### Required work:
Lines from the beginning of the data below through the one containing "Quillota (348, 1679)" are to be printed exactly as they appear.

===== Dataset records =====

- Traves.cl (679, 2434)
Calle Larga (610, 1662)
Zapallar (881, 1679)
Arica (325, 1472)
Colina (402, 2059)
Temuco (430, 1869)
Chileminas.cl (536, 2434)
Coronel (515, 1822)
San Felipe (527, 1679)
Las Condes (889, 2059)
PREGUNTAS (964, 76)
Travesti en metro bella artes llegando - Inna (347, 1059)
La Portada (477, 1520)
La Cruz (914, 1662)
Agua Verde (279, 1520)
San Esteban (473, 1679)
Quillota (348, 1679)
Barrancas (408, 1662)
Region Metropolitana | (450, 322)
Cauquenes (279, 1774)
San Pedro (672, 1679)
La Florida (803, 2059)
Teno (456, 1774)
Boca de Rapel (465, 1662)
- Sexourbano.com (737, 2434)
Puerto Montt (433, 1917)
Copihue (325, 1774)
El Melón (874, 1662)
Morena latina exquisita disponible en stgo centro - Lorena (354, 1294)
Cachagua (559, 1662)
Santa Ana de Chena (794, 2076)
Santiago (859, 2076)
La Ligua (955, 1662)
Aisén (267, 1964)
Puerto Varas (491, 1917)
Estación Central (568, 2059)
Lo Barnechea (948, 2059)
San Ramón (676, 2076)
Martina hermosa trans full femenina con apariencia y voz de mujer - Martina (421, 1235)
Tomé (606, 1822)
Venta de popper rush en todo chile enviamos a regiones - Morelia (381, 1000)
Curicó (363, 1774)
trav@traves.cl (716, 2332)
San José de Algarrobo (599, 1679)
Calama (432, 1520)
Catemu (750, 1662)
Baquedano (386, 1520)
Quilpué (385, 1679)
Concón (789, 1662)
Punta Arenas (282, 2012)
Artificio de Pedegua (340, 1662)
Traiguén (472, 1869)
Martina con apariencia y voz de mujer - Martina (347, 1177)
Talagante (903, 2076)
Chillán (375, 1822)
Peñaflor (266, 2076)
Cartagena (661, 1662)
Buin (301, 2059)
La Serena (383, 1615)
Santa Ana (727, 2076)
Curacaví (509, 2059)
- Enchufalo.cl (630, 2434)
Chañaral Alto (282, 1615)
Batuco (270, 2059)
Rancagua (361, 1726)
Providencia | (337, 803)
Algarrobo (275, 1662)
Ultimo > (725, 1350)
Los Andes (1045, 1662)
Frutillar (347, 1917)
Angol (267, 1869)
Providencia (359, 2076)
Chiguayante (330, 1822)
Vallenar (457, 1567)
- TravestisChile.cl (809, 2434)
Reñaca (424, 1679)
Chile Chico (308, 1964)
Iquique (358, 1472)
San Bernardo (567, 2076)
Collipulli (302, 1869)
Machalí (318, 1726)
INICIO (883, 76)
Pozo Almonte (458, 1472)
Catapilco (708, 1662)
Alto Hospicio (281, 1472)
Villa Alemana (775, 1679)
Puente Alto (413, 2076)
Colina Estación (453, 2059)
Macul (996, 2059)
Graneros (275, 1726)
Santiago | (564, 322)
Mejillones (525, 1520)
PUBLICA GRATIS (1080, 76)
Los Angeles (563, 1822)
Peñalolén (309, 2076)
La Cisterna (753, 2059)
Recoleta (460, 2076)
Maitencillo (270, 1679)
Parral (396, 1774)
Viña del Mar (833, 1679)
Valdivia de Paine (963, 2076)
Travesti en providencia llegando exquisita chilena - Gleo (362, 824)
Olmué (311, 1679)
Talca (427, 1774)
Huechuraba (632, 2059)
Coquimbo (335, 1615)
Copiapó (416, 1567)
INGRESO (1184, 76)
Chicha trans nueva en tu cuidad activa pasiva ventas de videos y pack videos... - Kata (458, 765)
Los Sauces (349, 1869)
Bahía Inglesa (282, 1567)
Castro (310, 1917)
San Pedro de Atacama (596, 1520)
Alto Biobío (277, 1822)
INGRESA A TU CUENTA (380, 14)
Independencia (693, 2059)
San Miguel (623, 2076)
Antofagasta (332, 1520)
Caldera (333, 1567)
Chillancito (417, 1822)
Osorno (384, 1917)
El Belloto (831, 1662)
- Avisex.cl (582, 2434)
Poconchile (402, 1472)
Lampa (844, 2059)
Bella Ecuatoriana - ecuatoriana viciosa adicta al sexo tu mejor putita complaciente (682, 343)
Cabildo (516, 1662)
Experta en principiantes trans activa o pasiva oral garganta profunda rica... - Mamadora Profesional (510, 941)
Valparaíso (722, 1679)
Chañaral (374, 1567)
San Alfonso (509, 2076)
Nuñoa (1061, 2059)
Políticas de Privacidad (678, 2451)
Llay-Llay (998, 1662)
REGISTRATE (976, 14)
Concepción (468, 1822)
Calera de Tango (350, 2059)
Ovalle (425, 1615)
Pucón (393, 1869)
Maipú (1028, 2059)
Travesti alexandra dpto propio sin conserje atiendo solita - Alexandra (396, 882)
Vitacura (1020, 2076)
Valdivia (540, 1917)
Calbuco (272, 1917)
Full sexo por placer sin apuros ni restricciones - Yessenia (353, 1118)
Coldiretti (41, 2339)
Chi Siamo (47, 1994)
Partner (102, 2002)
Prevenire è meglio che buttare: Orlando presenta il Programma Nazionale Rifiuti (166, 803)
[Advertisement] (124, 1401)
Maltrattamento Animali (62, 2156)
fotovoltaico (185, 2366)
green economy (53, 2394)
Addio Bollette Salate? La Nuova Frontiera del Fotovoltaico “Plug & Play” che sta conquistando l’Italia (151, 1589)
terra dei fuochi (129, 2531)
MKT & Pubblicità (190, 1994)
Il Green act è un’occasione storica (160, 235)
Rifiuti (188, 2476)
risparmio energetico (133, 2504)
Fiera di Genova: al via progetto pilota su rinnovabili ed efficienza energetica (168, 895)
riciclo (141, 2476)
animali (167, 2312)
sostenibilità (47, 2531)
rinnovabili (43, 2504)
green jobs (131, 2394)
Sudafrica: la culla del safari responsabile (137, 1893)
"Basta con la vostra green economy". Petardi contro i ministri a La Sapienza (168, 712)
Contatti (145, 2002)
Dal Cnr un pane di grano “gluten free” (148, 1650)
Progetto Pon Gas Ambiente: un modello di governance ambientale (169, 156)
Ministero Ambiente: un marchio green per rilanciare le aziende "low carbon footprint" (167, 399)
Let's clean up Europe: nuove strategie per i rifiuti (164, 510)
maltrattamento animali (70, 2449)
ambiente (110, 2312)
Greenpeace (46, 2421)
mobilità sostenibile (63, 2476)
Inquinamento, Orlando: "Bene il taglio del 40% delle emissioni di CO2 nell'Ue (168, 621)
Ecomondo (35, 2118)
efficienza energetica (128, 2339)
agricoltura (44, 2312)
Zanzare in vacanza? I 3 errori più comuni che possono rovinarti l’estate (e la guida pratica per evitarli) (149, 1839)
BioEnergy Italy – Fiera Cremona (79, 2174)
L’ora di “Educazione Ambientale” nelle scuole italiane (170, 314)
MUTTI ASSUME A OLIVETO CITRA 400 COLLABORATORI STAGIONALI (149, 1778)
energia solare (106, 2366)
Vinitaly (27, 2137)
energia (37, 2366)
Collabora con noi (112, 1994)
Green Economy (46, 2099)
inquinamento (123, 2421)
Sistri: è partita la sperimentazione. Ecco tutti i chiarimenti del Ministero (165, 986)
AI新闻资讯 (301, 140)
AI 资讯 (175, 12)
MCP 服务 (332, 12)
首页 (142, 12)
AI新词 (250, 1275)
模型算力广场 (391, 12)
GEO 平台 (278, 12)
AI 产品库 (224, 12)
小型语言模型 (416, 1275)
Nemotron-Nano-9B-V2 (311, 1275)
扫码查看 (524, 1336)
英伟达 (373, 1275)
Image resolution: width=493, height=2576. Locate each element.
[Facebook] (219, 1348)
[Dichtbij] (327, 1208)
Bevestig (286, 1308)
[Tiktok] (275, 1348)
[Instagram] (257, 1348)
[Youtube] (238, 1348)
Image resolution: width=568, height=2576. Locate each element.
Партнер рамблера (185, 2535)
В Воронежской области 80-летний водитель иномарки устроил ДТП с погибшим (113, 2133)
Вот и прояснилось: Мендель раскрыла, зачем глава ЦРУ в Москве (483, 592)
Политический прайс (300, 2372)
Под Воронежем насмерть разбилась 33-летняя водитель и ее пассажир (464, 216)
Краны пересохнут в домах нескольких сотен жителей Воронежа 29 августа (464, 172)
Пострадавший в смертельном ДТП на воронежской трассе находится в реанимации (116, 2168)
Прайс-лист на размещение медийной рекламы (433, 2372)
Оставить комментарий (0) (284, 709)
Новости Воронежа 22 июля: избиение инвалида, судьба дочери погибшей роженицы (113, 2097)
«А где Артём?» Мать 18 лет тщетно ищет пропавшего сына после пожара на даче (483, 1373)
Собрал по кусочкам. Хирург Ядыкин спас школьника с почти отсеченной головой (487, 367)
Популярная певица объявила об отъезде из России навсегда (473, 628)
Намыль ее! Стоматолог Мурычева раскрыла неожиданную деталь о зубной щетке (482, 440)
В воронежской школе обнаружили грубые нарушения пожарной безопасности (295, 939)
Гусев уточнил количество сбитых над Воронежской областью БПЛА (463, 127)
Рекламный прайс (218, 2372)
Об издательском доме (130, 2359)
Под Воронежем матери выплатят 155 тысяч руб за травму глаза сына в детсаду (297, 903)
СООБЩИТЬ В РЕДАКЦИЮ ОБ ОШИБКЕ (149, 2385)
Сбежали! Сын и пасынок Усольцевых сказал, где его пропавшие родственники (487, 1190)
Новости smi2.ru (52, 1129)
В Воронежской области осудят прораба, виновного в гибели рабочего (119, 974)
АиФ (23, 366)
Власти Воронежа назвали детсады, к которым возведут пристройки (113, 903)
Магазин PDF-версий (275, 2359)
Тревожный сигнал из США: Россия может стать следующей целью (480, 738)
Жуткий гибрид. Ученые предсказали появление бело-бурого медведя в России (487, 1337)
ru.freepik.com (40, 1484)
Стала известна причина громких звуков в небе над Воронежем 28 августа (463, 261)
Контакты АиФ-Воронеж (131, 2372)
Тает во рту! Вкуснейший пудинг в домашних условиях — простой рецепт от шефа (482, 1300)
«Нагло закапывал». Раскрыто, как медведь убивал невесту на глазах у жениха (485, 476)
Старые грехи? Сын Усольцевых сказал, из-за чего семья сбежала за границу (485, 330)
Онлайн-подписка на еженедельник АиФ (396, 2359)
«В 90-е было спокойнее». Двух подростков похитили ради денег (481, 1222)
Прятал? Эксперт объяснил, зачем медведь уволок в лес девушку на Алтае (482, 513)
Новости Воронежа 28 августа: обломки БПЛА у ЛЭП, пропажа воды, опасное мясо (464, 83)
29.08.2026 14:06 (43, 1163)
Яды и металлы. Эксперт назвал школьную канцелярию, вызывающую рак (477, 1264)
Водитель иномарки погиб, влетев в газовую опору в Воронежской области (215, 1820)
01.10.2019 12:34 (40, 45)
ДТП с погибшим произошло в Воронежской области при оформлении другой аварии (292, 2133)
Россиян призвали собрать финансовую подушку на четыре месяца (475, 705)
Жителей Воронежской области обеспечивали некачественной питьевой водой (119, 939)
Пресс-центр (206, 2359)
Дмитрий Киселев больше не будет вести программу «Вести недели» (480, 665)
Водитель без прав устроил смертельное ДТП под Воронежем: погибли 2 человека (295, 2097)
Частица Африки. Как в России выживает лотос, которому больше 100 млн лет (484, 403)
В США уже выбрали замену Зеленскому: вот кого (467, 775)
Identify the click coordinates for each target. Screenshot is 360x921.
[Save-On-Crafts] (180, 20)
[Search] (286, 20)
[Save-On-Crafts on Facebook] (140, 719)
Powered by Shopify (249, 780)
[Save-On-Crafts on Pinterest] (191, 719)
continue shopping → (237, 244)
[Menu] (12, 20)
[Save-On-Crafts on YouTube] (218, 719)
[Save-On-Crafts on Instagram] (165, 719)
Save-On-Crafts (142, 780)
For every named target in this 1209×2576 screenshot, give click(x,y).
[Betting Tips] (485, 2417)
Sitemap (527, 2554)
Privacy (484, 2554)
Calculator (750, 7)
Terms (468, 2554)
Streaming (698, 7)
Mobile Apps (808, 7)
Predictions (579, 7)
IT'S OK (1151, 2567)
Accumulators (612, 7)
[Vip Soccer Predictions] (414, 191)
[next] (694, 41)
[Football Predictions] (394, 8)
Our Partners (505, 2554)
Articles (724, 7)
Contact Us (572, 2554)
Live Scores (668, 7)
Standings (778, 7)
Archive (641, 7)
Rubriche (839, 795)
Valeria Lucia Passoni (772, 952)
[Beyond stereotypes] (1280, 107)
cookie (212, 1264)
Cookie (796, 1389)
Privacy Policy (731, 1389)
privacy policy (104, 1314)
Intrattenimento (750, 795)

=====

### Completed task:
- Traves.cl (679, 2434)
Calle Larga (610, 1662)
Zapallar (881, 1679)
Arica (325, 1472)
Colina (402, 2059)
Temuco (430, 1869)
Chileminas.cl (536, 2434)
Coronel (515, 1822)
San Felipe (527, 1679)
Las Condes (889, 2059)
PREGUNTAS (964, 76)
Travesti en metro bella artes llegando - Inna (347, 1059)
La Portada (477, 1520)
La Cruz (914, 1662)
Agua Verde (279, 1520)
San Esteban (473, 1679)
Quillota (348, 1679)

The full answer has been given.